Compliance Monitoring and Storage Health

Maintaining compliance and monitoring storage health are critical responsibilities for vSAN administrators. VMware 5V0-22.21 exam candidates are expected to use available tools to assess cluster health, enforce storage policy compliance, and address operational issues proactively. Compliance ensures that workloads meet organizational requirements for availability, protection, and performance.

Skyline Health is a primary tool for monitoring cluster health. It provides real-time alerts, predictive insights, and remediation recommendations to address potential issues. Candidates must be able to interpret health indicators, determine the severity of alerts, and execute corrective measures. Compliance monitoring also involves verifying that storage policies are applied correctly and that virtual machines maintain the desired level of protection and performance.

Non-compliant objects may result from hardware failures, policy changes, or cluster configuration adjustments. Administrators must identify these objects, analyze the root cause, and implement solutions to restore compliance. This may include redistributing data, adjusting storage policies, or replacing failed components. Effective compliance management reduces the risk of data loss, maintains workload availability, and ensures adherence to enterprise standards.

Monitoring capacity and utilization is another key aspect of compliance. Administrators must ensure that sufficient storage resources are available to meet current and anticipated workload demands. This involves tracking disk group usage, evaluating available capacity, and planning expansions as needed. Proper capacity management supports compliance by ensuring that workloads receive adequate resources without exceeding cluster limits or violating policies.

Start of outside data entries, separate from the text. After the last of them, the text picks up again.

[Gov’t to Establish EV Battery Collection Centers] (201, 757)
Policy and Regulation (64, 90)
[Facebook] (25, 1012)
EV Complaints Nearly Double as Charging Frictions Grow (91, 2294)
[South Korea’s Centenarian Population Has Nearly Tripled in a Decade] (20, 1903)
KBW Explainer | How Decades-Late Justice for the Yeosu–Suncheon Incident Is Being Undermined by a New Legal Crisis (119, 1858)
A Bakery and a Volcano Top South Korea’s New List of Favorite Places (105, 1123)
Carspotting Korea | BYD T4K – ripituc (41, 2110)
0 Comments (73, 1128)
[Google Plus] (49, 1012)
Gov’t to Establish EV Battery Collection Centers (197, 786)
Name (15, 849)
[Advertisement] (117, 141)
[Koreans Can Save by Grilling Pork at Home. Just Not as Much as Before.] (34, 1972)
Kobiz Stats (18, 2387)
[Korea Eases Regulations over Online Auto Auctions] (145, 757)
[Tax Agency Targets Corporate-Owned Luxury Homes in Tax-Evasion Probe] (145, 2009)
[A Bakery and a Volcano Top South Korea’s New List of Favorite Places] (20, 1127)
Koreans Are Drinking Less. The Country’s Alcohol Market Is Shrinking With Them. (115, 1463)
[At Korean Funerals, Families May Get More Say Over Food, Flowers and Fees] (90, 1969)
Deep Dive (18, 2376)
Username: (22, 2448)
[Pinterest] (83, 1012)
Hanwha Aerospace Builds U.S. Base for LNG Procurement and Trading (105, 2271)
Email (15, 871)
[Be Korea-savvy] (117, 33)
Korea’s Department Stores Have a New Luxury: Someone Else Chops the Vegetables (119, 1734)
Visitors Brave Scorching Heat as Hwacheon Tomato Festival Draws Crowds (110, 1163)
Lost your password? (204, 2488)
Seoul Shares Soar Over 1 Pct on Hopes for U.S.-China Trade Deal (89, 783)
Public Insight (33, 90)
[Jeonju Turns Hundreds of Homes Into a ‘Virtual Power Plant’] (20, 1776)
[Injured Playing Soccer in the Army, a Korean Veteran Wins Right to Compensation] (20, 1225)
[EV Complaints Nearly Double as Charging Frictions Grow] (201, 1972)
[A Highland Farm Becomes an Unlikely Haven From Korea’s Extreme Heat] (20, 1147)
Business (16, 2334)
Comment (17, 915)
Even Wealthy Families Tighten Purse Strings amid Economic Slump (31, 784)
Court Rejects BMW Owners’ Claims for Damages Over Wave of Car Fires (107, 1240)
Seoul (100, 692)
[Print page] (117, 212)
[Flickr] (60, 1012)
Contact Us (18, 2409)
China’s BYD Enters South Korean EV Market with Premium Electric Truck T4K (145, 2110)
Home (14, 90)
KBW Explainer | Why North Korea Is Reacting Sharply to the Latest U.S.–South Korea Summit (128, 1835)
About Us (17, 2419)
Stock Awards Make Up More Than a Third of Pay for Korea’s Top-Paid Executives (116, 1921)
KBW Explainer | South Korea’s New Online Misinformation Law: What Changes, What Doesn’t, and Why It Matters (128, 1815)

Security compliance is also emphasized. Administrators must implement encryption policies, maintain fault domains, and monitor access to ensure data protection. Storage objects should be evaluated regularly to confirm adherence to policy requirements and prevent unauthorized modifications. VMware 5V0-22.21 candidates must demonstrate knowledge of security best practices and operational procedures to maintain a secure, compliant environment.

Lifecycle Operations and Maintenance

Lifecycle operations are integral to managing a vSAN environment efficiently. VMware 5V0-22.21 exam candidates must understand procedures for updating, patching, and upgrading clusters, hosts, and hardware components. Lifecycle operations ensure that the environment remains supported, resilient, and capable of meeting performance and availability requirements.

vSphere Lifecycle Manager (vLCM) provides a centralized framework for orchestrating updates across multiple hosts. Candidates must be familiar with vLCM workflows, including creating desired images, applying updates, monitoring progress, and validating completion. Proper use of vLCM ensures consistency, reduces administrative overhead, and minimizes the risk of errors during updates.

Adding and removing hosts is another critical lifecycle operation. Administrators must ensure that new hosts are integrated correctly, with storage policies applied and data rebalanced across the cluster. Removing hosts requires careful planning to redistribute data, maintain compliance, and prevent disruption to virtual machines. Candidates must understand the implications of these operations on performance, capacity, and overall cluster health.

Disk group management is a vital component of lifecycle operations. Creating, expanding, reconfiguring, or removing disk groups requires knowledge of vSAN architecture and operational procedures. Administrators must ensure that changes do not compromise data integrity, violate storage policies, or degrade performance. VMware 5V0-22.21 candidates must demonstrate proficiency in managing disk groups throughout their lifecycle to maintain a resilient and high-performing environment.

Firmware and driver updates are essential for maintaining hardware compatibility and operational stability. Skyline Health and vSphere Lifecycle Manager provide tools for monitoring required updates, identifying potential issues, and applying recommended changes. Candidates must understand how to manage firmware and driver versions effectively, ensuring that all components remain compliant with VMware standards and best practices.